Yesterday, in an event in Washington DC, the Cybersecurity Tech Accord took a decisive step to enhance the security of email communication, one of the most vulnerable areas in cybersecurity and one of the most targeted by cyber criminals worldwide. Building on existing efforts by like-minded organizations, governments and businesses, we endorsed Domain-based Message Authentication, Reporting & Conformance (DMARC), an email authentication policy and reporting protocol that helps prevent impersonation attacks via email. We did so in partnership with the Global Cyber Alliance (GCA), an international non-profit organization that has made eradicating global cyber risk its mission.
For the past two years, GCA has focused on the risk of phishing and strongly supported DMARC adoption to empower public and private organizations to defend against malicious emails. The GCA implementation guide has helped many businesses create a DMARC policy to protect their brand. The Cybersecurity Tech Accord signatories will support GCA in promoting the adoption of the DMARC protocol on a broad scale and commit to implementing the solution across our own operations, following through on our promise to protect users and customers from evolving cyber threats. As a first step, the Cybersecurity Tech Accord signatories will, under the GCA’s guidance, implement internal education measures around email security.

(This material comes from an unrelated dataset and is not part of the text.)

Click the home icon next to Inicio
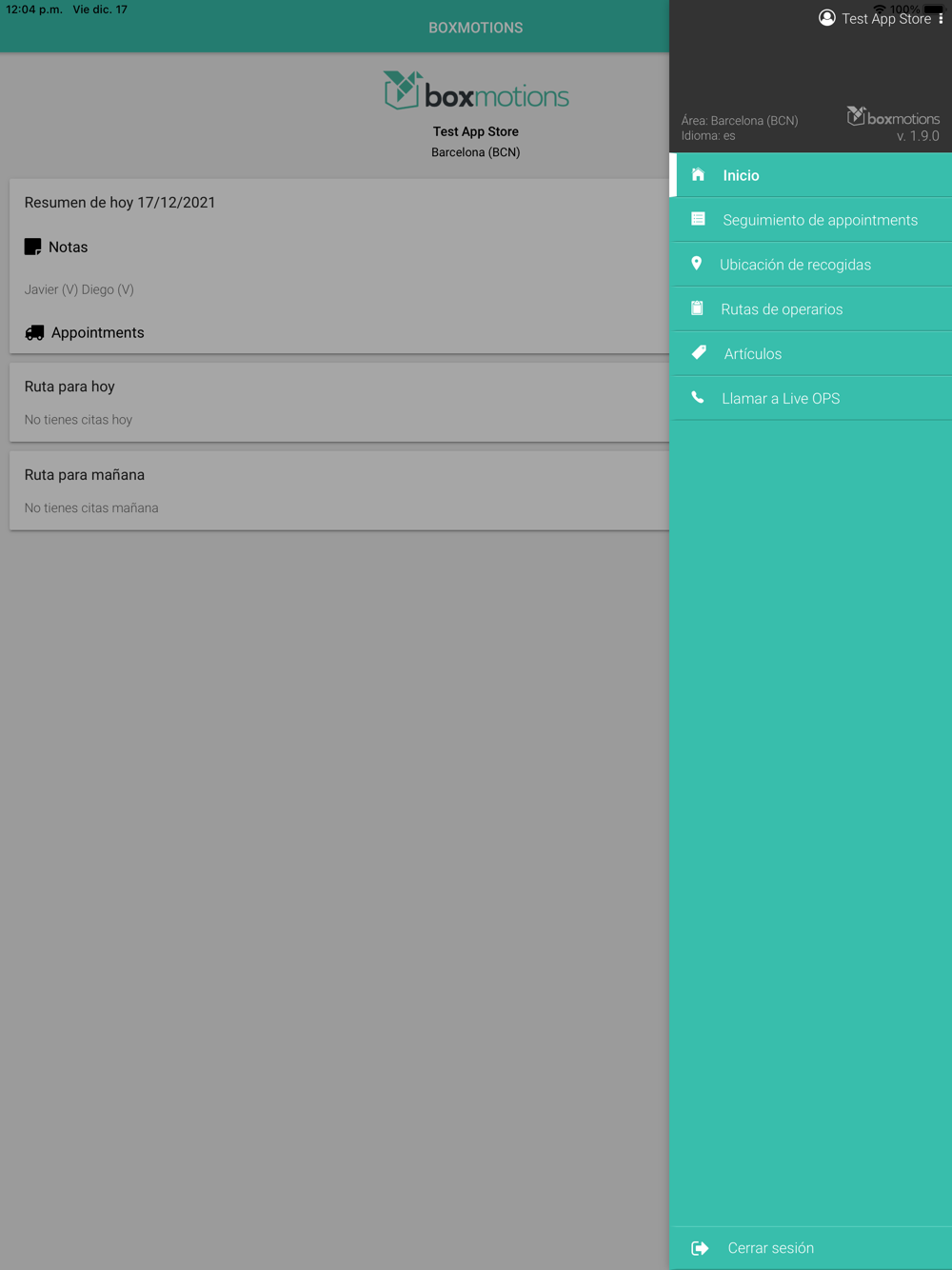This screenshot has height=1270, width=952. [x=698, y=174]
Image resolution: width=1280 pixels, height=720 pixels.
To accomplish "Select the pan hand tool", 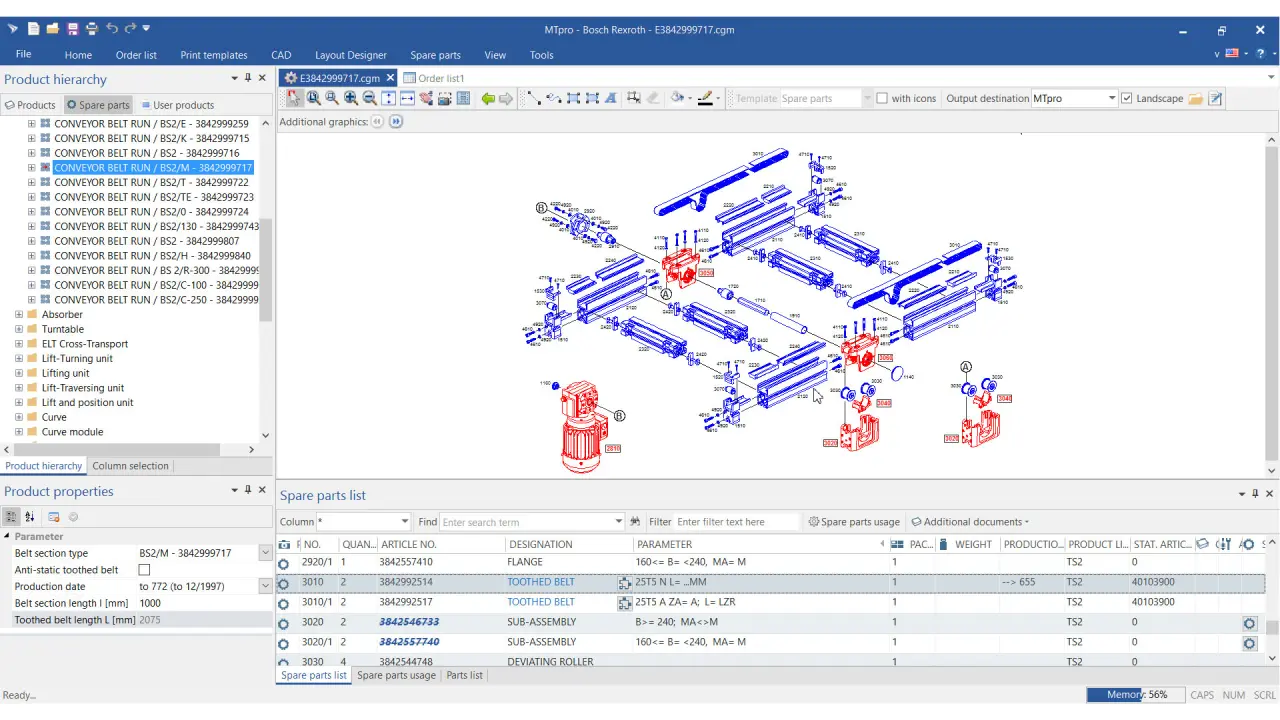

Email remains one of the primary communications channels for private individuals, organizations and government institutions and has become a preferred attack method for impersonation and fraud. Data on email threats in the first half of 2018 showed that approximately 6.4 billion emails sent worldwide each day are fake with the United States as the main source, and healthcare and government being the most impacted sectors. The fraudulent practice of phishing emails are the entry weapon of choice for many cyber criminals and have become more sophisticated over time.
DMARC is the first and only widely deployed technology that helps protects customers and the brand. Designed on the basis of real-world experience by some of the world’s largest email senders and receivers, DMARC builds on a system where senders and receivers collaborate to improve mail authentication practices of senders and enable receivers to reject unauthenticated messages. DMARC allows:
Domain owners to
- Signal that they are using email authentication (SPF, DKIM).
- Provide an email address to gather feedback about messages using their domain – legitimate or not.
- A policy to apply to messages that fail authentication (report, quarantine, reject).
Email receivers to
- Be certain a given sending domain is using email authentication.
- Consistently evaluate SPF and DKIM along with what the end user sees in their inbox.
- Determine the domain owner’s preference (report, quarantine or reject) for messages that do not pass authentication checks.
- Provide the domain owner with feedback about messages using their domain.
However, DMARC adoption has been slower than its founders would have expected. Lately efforts have been undertaken at government and industry level to see this protocol implemented more consistently. In October 2017, the US Department of Homeland Security issued a directive that requires all federal agencies to implement DMARC for every domain they own. The UK government has made concrete steps in this direction already in 2016, when Government Digital Service (GDS), part of the UK’s Cabinet Office required that other governments department adopted DMARC to protect their online services. This is despite the fact that the research from GCA, published today, shows the 1,046 organizations that have used GCA’s DMARC tools saved $19 million dollars since the start of 2018.
The Cybersecurity Tech Accord welcomes these developments but believes that it is vital for DMARC adoption to accelerate across sectors with businesses and governments taking a decisive step to enhance email security. Failing to address this issue exposes internet users everywhere to cyberattacks and the internet more broadly to systemic cybersecurity challenges. That is why we are committed as a group to advancing our email security policies and encourage other businesses to do the same with the objective to have a more secure internet ecosystem.